Inhuman AI lets us scale what is Human

Mannequin dancing under the spotlight Credits: Unsplash & Tanbir Mahmud

I’ll be honest: I wasn’t really that impressed by chatGPT in the beginning. When the first open beta came out, I played with it for a few queries and found it a bit underwhelming. So while my colleagues and friends seemed to run around with their hair on fire in pure doomerism, I kind of… just enjoyed the show. That’s changed a bit. Not because of how the model is beating out law students taking the LSATs, but because there’s finally been some interesting use-cases coming out of it: stories of people using it to properly diagnose their pet’s sickness when their vet couldn’t, people using it for standard copy & paste legal contracts, and even authors using it to spellcheck and tone-check their articles. I’ll add my use-case: I asked it for a song and artists recommendation by giving it 5 artists I like, and it gave better results than Spotify. Low bar I’m sure. But I pay for Spotify, and it does better than it.

The thing that really popped out at me was the fact of how this usefulness came to be. And its that, it came out via the availability of the AI to the mass public. We’ve always thought about how AI could be used to scale XYZ, but we never really thought about how people could be used to scale AI. And that’s an interesting thought because if there is an answer to that: and if AI really is the economic future that may displace most of our current economic labors, then anyway that humans can scale AI is the remaining way that humans will be able to deliver unique economic value. In other words, its the only way for those of us paranoid about being replaced or made redundant in tomorrow’s economy to still have a job or a reason for our silicon overlords to not reduce us to inefficient Matrix batteries.

So then. What are those things, how can we scale AI?

Apologies in advance if this is a sort of linguistic jiu-jitsu, but the way we scale AI is by letting it scale us. We scale the technology but using it to scale something that doesn’t scale: ourselves, and humanity at a greater whole.

There’s 3 things that I think are (for now) uniquely human: the ability to make new theories or connections based off disparate bases of knowledge, our own personal history and passions/love, and our ability and initiative to do things that don’t and cannot scale.

New theories is hopefully an obvious one. This is how we’ve advanced all scientific progress: we take some discovery from physics, combine it with something from chemistry or biology, and voila; we get some new medicine or invention. This doesn’t happen with AI. Because AI is trained on what information we already have, to make connections that already exist, to answer questions we know to ask. Even if you were to ask it to answer a question you cannot think of; the way it’d do so would be to look for past instances of where someone asked another PERSON that in its databanks and give you a mutated form of that answer. AI can make connections, but a person still ultimately needs to be able to lead it to make the right ones. It’s why even if chatGPT is used to code, an engineer still needs to be there to query it properly, check the work, and guide it along. Here, AI is a multiplier.

Personal history and passions/love is a much more vague and fuzzy element than I thought I’d ever write. But it is true. Ultimately we’re humans and we seek groups and empathy. We want to associate ourselves with people who we trust: and that trust is generated via factors like knowing about their history, seeing their emotions, and experiencing the authenticity of those via tangible ways. Obviously: AI can’t do that yet. The closest AI has to it might be virtual personalities like Vocaloids, but those entire personalities and histories are choreographed by humans. If given a choice between a book written by AI or a human author on their most passionate topic, I think most would take the latter.

The last one is on doing things that don’t scale. I’ve spoken on this on a previous article on how to have individuals compete with giant monopolies (https://www.fwdthoughts.com/airbnb-vs-amazon-a-dualistic-approach-to-the-future-of-employment/), but it applies for AI too. Do things that don’t scale. This is most notable by companies like Apple (or at least used to be) that had small touches in their experience that were just utterly seamless and inspired love from their users. These would be small experiences like the little wiggle when moving apps on your iOS device. These features don’t get new users, they don’t increase revenue, they don’t really move any direct business metric, but they entrench user love.

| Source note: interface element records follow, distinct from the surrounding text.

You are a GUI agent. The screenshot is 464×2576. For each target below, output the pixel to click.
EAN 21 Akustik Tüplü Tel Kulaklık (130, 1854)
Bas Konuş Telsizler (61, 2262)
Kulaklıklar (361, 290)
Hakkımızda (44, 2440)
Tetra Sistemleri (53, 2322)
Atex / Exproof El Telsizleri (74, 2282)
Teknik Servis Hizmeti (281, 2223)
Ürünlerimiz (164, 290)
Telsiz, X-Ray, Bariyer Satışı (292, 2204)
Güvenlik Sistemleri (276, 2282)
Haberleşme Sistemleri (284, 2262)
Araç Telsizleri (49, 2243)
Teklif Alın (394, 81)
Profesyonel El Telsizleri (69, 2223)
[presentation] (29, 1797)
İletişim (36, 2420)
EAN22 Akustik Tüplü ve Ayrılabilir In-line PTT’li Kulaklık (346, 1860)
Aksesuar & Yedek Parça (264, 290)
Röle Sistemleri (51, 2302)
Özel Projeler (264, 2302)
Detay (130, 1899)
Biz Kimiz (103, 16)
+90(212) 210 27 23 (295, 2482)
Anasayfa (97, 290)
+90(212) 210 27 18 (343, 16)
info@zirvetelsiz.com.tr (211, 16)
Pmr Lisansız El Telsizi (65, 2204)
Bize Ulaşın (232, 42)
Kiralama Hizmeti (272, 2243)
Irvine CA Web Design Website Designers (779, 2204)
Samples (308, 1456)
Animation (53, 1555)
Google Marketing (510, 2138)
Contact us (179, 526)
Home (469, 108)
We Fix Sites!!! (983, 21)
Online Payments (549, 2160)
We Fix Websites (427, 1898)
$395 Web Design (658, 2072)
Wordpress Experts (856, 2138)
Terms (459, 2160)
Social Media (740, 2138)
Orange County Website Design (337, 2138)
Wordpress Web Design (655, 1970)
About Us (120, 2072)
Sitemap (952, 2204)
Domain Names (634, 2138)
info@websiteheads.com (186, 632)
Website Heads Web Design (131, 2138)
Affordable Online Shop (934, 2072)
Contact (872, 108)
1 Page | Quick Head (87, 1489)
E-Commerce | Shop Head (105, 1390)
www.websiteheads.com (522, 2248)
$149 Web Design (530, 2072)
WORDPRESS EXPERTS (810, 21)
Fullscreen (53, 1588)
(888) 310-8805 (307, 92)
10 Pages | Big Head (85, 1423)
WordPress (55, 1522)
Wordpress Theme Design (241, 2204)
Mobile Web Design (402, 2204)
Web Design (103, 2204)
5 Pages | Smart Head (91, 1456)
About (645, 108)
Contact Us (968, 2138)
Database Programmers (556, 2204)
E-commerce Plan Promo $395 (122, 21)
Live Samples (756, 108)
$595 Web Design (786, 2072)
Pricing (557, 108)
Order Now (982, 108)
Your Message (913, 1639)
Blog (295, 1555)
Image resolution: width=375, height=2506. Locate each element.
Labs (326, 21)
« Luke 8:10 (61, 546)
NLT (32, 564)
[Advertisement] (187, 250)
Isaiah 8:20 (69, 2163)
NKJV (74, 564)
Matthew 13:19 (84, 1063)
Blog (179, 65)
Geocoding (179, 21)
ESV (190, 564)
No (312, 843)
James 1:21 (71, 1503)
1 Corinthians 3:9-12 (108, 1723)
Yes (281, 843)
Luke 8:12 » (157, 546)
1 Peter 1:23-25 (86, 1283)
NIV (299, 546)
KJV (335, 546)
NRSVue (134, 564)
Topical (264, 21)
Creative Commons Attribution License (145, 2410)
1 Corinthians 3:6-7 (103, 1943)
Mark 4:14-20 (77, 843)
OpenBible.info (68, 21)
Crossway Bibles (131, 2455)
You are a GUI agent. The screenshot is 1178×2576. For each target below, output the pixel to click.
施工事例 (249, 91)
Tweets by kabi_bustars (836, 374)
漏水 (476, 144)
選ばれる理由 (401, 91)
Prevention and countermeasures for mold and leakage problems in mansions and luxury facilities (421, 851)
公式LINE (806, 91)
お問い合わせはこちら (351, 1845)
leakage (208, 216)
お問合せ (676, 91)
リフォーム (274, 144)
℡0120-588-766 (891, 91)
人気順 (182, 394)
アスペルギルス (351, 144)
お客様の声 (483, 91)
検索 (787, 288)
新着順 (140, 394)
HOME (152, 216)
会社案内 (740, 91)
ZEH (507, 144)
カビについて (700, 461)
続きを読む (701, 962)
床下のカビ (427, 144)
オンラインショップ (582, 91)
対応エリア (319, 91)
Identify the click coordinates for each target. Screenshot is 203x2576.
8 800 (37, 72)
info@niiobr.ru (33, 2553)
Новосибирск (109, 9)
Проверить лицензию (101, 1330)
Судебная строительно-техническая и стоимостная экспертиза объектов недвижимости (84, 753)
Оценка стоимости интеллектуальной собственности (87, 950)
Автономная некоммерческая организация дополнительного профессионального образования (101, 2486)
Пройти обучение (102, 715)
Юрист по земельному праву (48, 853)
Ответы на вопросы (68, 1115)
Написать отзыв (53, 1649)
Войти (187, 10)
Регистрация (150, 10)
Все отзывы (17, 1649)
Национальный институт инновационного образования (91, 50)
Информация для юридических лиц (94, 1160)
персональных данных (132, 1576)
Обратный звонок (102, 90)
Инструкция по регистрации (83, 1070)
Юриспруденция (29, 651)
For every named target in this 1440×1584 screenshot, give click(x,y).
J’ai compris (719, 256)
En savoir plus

AIs are trained on an existing wealth of data. They are trained with models that have specific purposes. They do not (yet) do nuance or ways to replace humans in the ways that they are imperfect but also better. And we’ll have tons of the time before AI can get to that point. Luckily for me and this article: when that time does come, I fully intend to use some more linguistic jiu-jitsu and rename that AI to something else. At that point when they have emotions, passions, irrationality, and even a moment in time as a birth to engender a personal/individual history; I’ll call them my silicon superiors and not AI.